> [EXCERPTED PASSAGE]

“In nearly all films, Spielberg’s included, killing in the name of family is the noblest, most necessary choice there is. In Spielberg’s previous war films killing and dying in the name of country was just as vital, or at least respected— but not in Munich. It is not just blockbuster genre standards or Tom Cruise starpower that makes Ray the clearer hero of Spielberg’s 2005 films. It’s his choice to fight for the only thing that matters— family— and to avoid any conflict beyond it. That’s not the attitude Spielberg had with Saving Private Ryan, and it’s not what he’d express six years later in War Horse, but it was the only one possible in 2005, when death and disaster and quagmire seemed endless in Iraq and in Israel’s own ongoing conflict. It’s jarring to look back and find the big-hearted, humanist Spielberg there; you want to jolt him forward to 2012 and the passion for American exceptionalism he showed in Lincoln. But pairing War of the Worlds and Munich provides an unforgettable, sobering portrait of America in the middle of the last decade, when heroism seemed so distant that the best choice was to hold close to loved ones and wait for the storm to pass.”

An incredible essay about the similarities between Munich and War of the Worlds from Katey Rich of Cinemablend. One of the best pieces of Spielberg writing I’ve read.

“I’m here today to defend War of the Worlds, a movie that’s a minor entry in the Spielberg canon but that would be a major, career-defining work for almost anyone else. In 2005 it was a powerful reaction to the world post-9/11, but in 2013 it’s still a powerful reflection of living in a world where anything can go cataclysmically wrong at any time. It’s Spielberg’s ultimate statement on life in the 21st century, about living in an America that no longer feels secure. While the imagery of War of the Worlds is explicitly 9/11 related - Tom Cruise coming home from the initial attack covered in grey ash recalls the hordes of New Yorkers stumbling from the dust cloud of the World Trade Center collapse - the emotions continue to resonate in a world of super hurricanes and 9.0 earthquakes.”

Stored items
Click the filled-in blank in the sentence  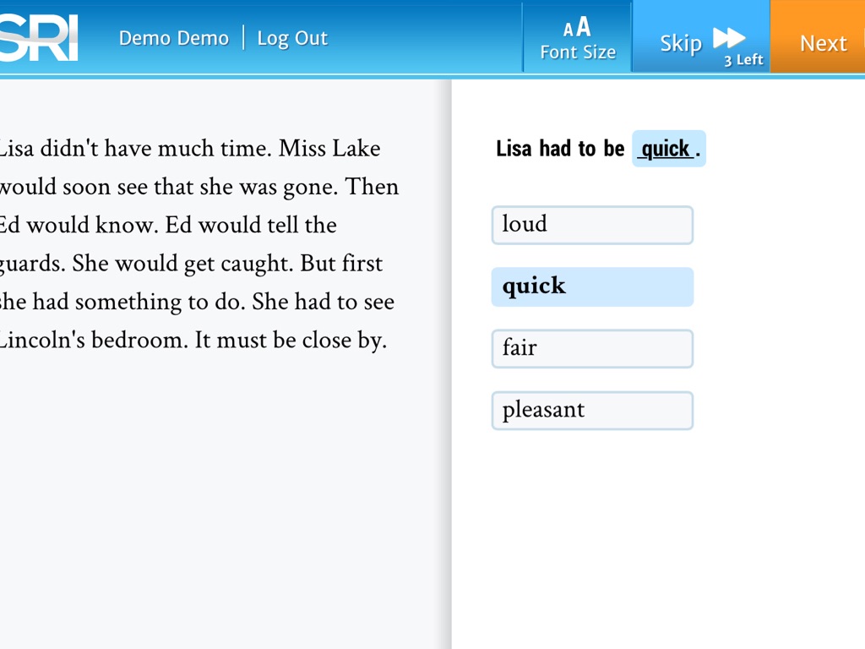point(667,150)
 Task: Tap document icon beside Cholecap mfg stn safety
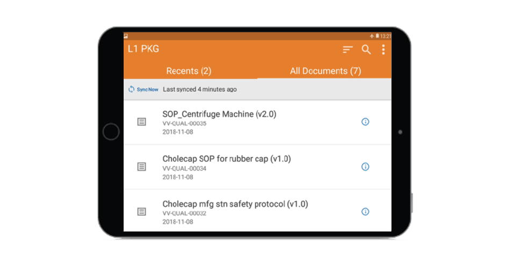click(141, 212)
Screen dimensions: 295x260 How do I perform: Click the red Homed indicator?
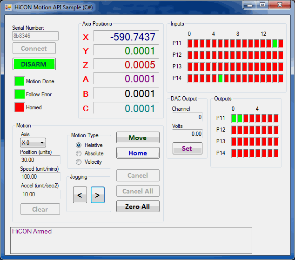point(20,107)
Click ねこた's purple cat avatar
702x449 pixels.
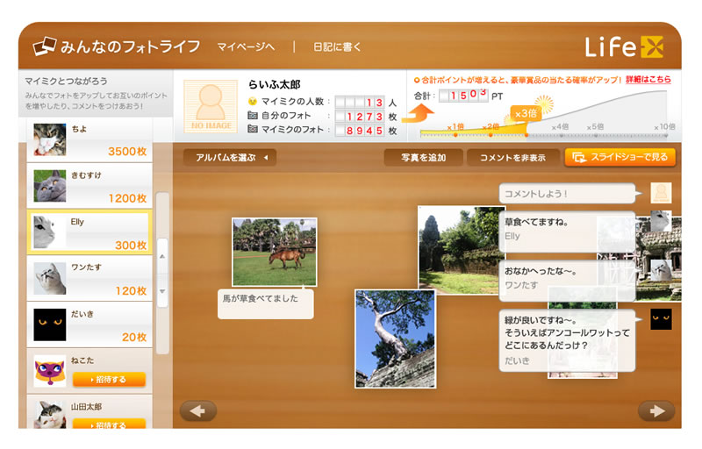[50, 371]
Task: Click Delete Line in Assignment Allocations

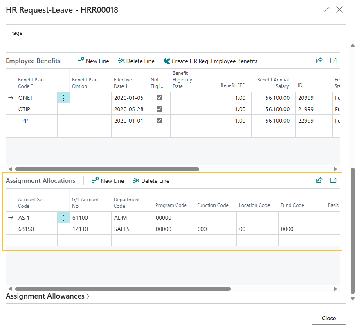Action: click(x=151, y=180)
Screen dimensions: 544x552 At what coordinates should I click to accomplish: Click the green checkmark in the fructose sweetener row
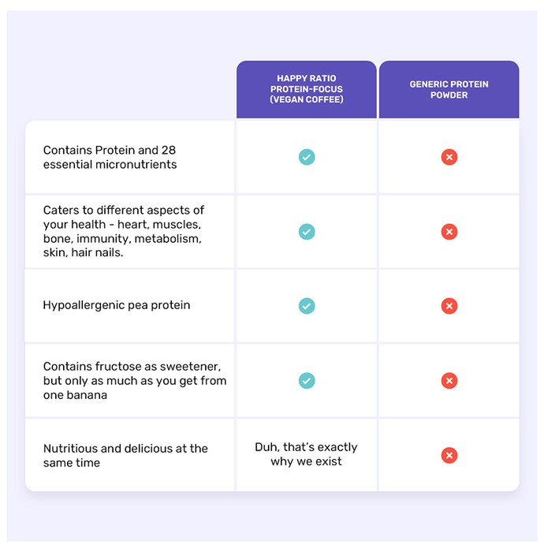(x=307, y=381)
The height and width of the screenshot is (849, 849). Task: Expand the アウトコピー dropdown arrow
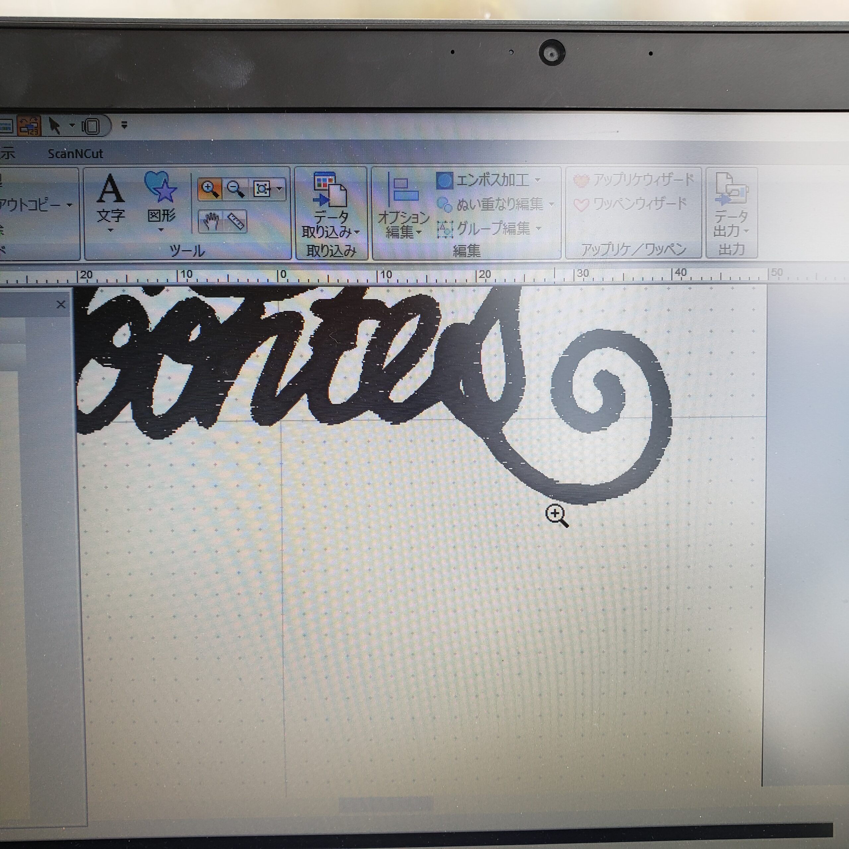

> [EXERCISE INSTRUCTIONS]
**A)** Reproduce the Spielberg passage word for word, everything from "An incredible essay" down to "writing I’ve read.".
**B)** Answer these questions using the Spielberg passage:
(i) In which film does the passage say Spielberg would express a different attitude six years after 2005?
(ii) Who wrote the essay comparing Munich and War of the Worlds, and for which outlet?
(iii) What is Tom Cruise covered in when he comes home from the initial attack?
These stored items are separate material from the Spielberg passage.

> [ANSWERS TO THE EXERCISES]
**A)**
An incredible essay about the similarities between Munich and War of the Worlds from Katey Rich of Cinemablend. One of the best pieces of Spielberg writing I’ve read.

**B)**
(i) War Horse
(ii) Katey Rich, of Cinemablend
(iii) Grey ash